Screen capture of opening the devices tab in Xcode.

Find The “rvictl” Command On Your Mac

Now we need to open the terminal again. First, we have to find where the RVI command is located on your version of macOS. The find command can do this nicely, and we’ll enhance our command so we don’t see hundreds of permission denied messages.

$ find / -name "rvictl" 2>/dev/null

The output should reveal the location of the command. On my iMac running Catalina, the location is /Library/Apple/usr/bin, but make sure you check your system for the precise location.

Next, change to the directory of the rvictl binary and then run the command.

$ cd /Path/On/Your/System
Screen capture of running command in terminal.

Run The “rvictl” Command To Add Your iOS Device As A Network Interface

Finally, we can run the rvictl command and pass in the UDID we found earlier for our iOS device to start up a new network interface that will allow us to monitor the network traffic on the device using our Mac computer.

$ rvictl -s the-udid-number-of-your-ios-device
Screen capture of running command in terminal.

Test The Network Interface With tcpdump

Now that the network interface has been configured on your Mac for your iOS device (usually called rvi0), let’s test it to ensure that it’s working. Try using tcpdump to view HTTP activity on your iOS device and then visit a webpage on your phone that is using HTTP (not HTTPS.)
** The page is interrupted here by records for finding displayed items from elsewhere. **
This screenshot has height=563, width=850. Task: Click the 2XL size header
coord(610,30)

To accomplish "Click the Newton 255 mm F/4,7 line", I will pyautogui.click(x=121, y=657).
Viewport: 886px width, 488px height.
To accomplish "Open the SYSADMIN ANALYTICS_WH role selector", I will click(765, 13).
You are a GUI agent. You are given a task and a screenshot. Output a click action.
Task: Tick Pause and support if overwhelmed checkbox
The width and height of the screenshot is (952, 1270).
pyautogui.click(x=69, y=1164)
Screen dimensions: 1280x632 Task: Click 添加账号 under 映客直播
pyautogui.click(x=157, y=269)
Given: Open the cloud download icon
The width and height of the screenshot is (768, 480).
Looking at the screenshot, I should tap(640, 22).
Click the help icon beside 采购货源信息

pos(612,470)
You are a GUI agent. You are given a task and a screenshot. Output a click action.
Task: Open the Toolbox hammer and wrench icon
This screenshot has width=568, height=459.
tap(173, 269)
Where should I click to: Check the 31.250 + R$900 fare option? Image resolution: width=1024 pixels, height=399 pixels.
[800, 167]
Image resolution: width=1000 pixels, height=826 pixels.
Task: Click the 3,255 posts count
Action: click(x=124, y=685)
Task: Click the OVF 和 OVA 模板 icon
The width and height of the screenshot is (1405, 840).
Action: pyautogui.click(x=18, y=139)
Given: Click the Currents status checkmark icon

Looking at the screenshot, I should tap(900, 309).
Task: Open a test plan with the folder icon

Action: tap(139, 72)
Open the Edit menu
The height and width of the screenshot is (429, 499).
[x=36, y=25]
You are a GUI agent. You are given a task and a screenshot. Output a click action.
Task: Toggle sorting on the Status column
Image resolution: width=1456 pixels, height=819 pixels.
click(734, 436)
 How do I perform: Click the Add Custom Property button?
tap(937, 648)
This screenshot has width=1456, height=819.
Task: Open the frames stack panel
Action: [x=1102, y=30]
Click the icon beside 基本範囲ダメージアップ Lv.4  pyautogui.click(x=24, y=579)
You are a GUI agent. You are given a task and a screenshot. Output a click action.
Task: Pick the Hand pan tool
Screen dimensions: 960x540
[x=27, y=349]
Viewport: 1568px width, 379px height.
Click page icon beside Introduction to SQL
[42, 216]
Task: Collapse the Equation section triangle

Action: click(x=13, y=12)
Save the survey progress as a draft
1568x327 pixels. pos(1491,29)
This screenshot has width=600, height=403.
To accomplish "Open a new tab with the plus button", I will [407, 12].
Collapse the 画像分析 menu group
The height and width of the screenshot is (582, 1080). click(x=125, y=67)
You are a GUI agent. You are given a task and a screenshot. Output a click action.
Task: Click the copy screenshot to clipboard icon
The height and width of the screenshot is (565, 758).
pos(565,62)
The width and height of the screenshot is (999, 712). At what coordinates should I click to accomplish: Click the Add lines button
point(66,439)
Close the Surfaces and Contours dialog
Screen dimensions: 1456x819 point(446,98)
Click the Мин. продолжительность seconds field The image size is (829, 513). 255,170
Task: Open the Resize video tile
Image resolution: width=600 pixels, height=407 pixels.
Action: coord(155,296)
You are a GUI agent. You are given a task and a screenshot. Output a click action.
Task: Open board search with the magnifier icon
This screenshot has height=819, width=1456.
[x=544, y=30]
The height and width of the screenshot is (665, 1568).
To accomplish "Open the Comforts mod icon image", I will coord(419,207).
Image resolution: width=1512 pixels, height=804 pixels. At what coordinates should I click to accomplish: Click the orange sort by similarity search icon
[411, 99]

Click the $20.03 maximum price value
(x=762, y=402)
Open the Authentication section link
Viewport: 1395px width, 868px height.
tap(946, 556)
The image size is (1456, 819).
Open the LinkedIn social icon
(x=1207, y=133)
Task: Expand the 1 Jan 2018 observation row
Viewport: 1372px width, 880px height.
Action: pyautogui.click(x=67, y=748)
$ tcpdump -i rvi0 port http
Screen capture of running command in terminal.

Take Aways

You should now have the ability to configure your Mac computer to monitor network traffic on your iOS device. There are pros and cons to this particular approach. On the positive side, it is relatively easy if you’re using a Mac, unencrypted traffic is easily viewed, and the required applications/tools are few. However, if you you don’t own a Mac computer, or if you need to view encrypted traffic (e.g., HTTPS), there are better approaches. I’ll cover other monitoring options in the future that address these issues.